Wednesday, February 25, 2009


One of my favorite sources on leadership skills, Dale Carnegie, a master of the positive, wrote timeless principles on influence and leadership in his famous book, “How to Win Friends and Influence People”. Although Mr. Carnegie died in 1955, his legacy continues through his work which is just as relevant today as when first written in 1936.

Here is an excerpt from his book.

“Principle 1: Don’t Criticize, Condemn or Complain

Criticism is futile because it puts a person on the defensive and usually makes him strive to justify himself. Criticism is dangerous, because it wounds a person’s precious pride, hurts his sense of importance and arouses resentment.

Benjamin Franklin, tactless in his youth, became so diplomatic, so adroit at handling people, that he was made American ambassador to France. The secret to his success? “I will speak ill of no man,” he said, “and speak all the good I know of everybody.” Any fool can criticize, condemn and complain. But it takes character and self-control to be understanding and forgiving.”

Here are some of Dale Carnegie’s points on influence and leadership

“Don’t point out when people are wrong. Respect differing viewpoints.”

“When you are wrong, admit it emphatically and move on.”

“You will get more in business with honey than vinegar. Be friendly and gentle.”

“Let the other person talk more than you do. Listen fully.”

“Lead people to the conclusion you want by making suggestions, but ultimately let a person feel the idea was his or hers.”

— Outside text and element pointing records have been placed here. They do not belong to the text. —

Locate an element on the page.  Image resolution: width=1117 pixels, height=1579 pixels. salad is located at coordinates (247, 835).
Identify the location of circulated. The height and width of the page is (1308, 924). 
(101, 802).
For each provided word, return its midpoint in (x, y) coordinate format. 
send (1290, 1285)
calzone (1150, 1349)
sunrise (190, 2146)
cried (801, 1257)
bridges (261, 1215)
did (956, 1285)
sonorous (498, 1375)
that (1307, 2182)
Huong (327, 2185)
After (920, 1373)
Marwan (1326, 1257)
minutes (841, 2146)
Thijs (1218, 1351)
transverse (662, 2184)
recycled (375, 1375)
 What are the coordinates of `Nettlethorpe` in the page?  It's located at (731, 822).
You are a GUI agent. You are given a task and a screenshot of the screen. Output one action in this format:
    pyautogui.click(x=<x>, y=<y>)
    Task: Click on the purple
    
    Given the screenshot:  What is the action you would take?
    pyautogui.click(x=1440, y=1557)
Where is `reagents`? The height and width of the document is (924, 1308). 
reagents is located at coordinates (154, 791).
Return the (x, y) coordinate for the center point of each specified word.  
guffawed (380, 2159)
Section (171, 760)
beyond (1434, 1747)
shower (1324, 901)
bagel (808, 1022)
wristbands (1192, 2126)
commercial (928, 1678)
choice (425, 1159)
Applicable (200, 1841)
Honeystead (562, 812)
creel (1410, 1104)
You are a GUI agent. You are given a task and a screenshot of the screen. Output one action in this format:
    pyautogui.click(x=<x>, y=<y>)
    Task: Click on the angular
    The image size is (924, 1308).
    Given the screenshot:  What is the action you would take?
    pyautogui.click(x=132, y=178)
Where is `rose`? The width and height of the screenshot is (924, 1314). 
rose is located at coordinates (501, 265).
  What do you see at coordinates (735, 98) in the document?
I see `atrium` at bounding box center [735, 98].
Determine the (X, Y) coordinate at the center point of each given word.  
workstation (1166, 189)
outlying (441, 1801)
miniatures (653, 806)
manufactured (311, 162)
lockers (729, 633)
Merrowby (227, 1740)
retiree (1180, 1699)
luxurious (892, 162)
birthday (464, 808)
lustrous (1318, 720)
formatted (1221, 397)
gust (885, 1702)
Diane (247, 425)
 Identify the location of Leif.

“Believe people are inherently good and honest.”

“Use questions to lead people instead of giving direct orders.”

“Be supportive and make mistakes seem easy to correct.”

“See the best in people and then they will rise to your expectation.”

According to Gary Convis, a piece of key leadership advice was given to him by Kan Higashi (Both were senior NUMMI leaders), “lead the organization as if you have no power.”

The ability to influence is one of the core skills we need to master on our lean journey.